31 août 2008
Les droits à réversion du conjoint survivant dépendent du régime de retraite auquel était affilié l’assuré décédé.
1) Le conjoint relevait du régime Fonction Publique
La pension de réversion du conjoint survivant est égale à la moitié de la pension du défunt (ou de celle qu’il aurait pu obtenir, en cas de décès avant le départ en retraite). Pas de conditions de ressources, ni de condition d’âge pour la percevoir. Aucune condition de durée du mariage n’est exigée lorsque un ou plusieurs enfant(s) sont issu(s) de l’union, mais à défaut d’enfant(s), le mariage doit avoir été contracté 2 ans au moins avant le départ en retraite de l’assuré décédé ou avoir duré au moins 4 ans Le remariage fait perdre le bénéfice de la réversion, mais, sous certaines conditions, celle-ci peut néanmoins redevenir possible en cas de nouvelle séparation.
2) Le conjoint relevait d’un régime de base de la Sécurité Sociale.

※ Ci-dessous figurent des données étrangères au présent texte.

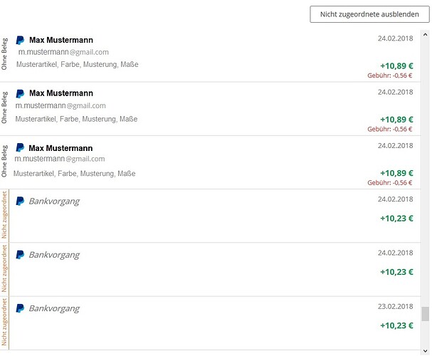Select the first 'Max Mustermann' name
The width and height of the screenshot is (432, 356).
click(x=61, y=41)
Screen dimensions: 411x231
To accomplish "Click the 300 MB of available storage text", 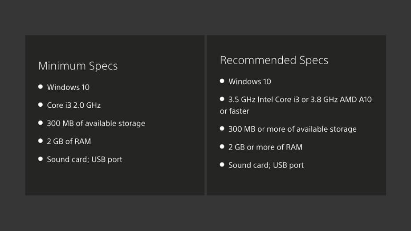I will (x=96, y=123).
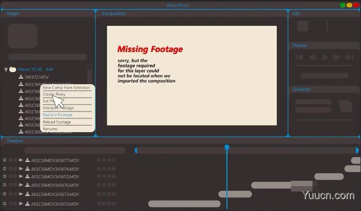361x211 pixels.
Task: Click footage icon of A01C56MOV345675.MOV layer
Action: [x=27, y=203]
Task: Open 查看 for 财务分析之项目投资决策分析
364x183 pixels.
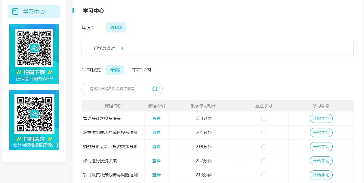Action: (156, 147)
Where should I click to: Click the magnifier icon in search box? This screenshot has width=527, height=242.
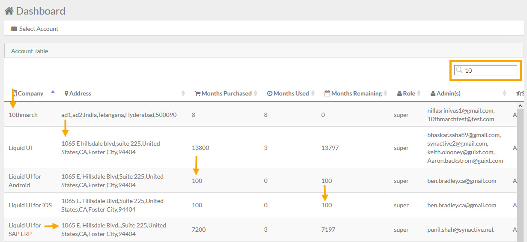(x=459, y=70)
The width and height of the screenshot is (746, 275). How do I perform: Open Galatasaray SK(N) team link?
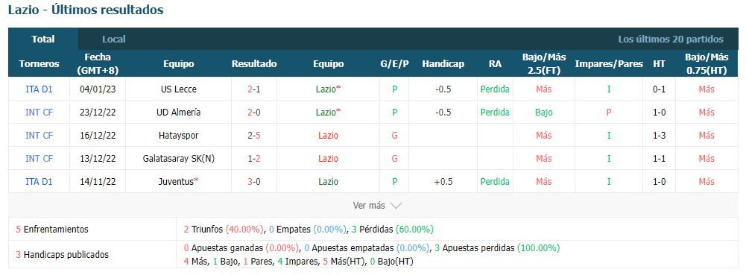click(x=178, y=159)
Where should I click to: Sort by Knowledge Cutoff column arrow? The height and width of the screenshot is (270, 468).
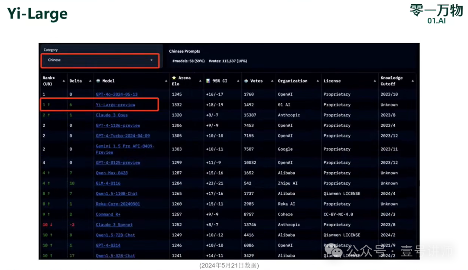[412, 81]
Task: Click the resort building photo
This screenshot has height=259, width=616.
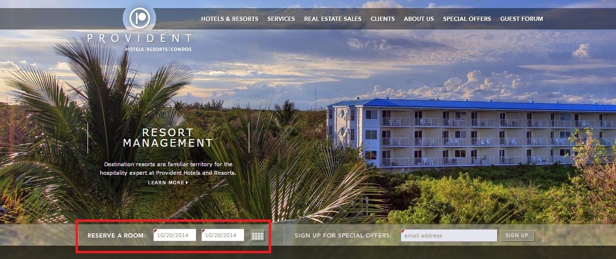Action: pyautogui.click(x=471, y=133)
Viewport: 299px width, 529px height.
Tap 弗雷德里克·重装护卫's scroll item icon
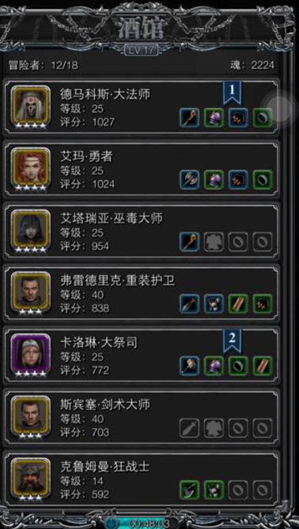pos(238,304)
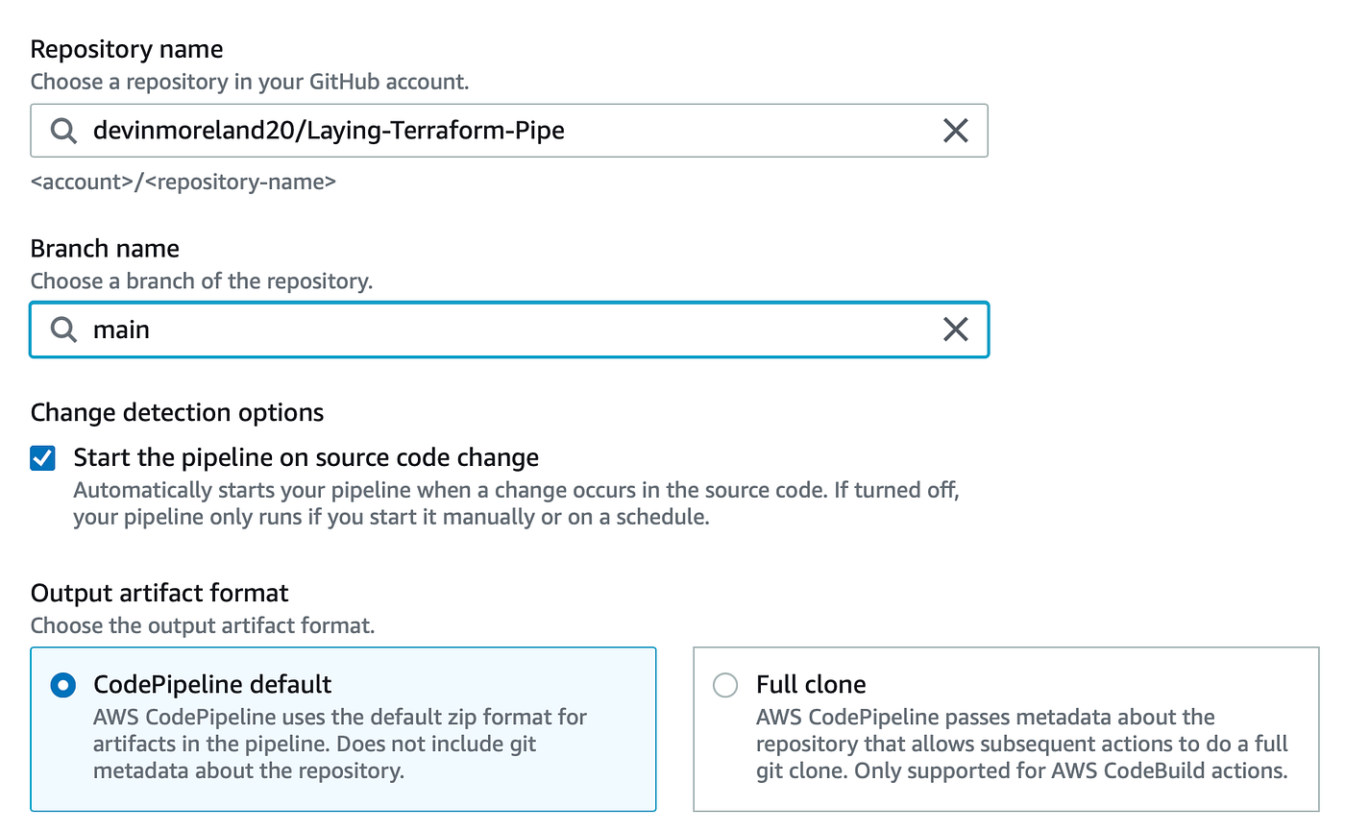This screenshot has width=1345, height=831.
Task: Click the selected radio icon on CodePipeline default
Action: point(62,685)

La pension de réversion est versée au conjoint survivant sous condition d’âge (51 ans) et de ressources (4300 euros/trimestre ou 17201 euros/an pour une personne vivant seule). Cette pension de réversion est égale à 54% de la pension de base de l’assuré décédé. Le remariage ne fait pas obstacle à son versement (conditions de ressources respectivement portées à 6880 euros/trimestre ou 27522 euros/an) Cette réversion de base est ensuite complétée par la réversion au profit du conjoint survivant de 60% du montant des retraites complémentaires de l’assuré décédé. La réversion des complémentaires – lesquelles peuvent représenter une part non négligeable des pensions perçues par le défunt, voire l’essentiel de leur montant chez les cadres – est attribuée sans condition de ressources. Le remariage en fait en revanche perdre le bénéfice.
Le droit réversion est limité aux couples mariés. Sous conditions particulières, l’ex-conjoint divorcé continue d’en bénéficier. Les couples vivant en union libre et même les couples pacsés restent en revanche encore exclus de cette protection. La pension de réversion doit être demandée par le conjoint survivant auprès du principal organisme de retraite dont relevait l’assuré.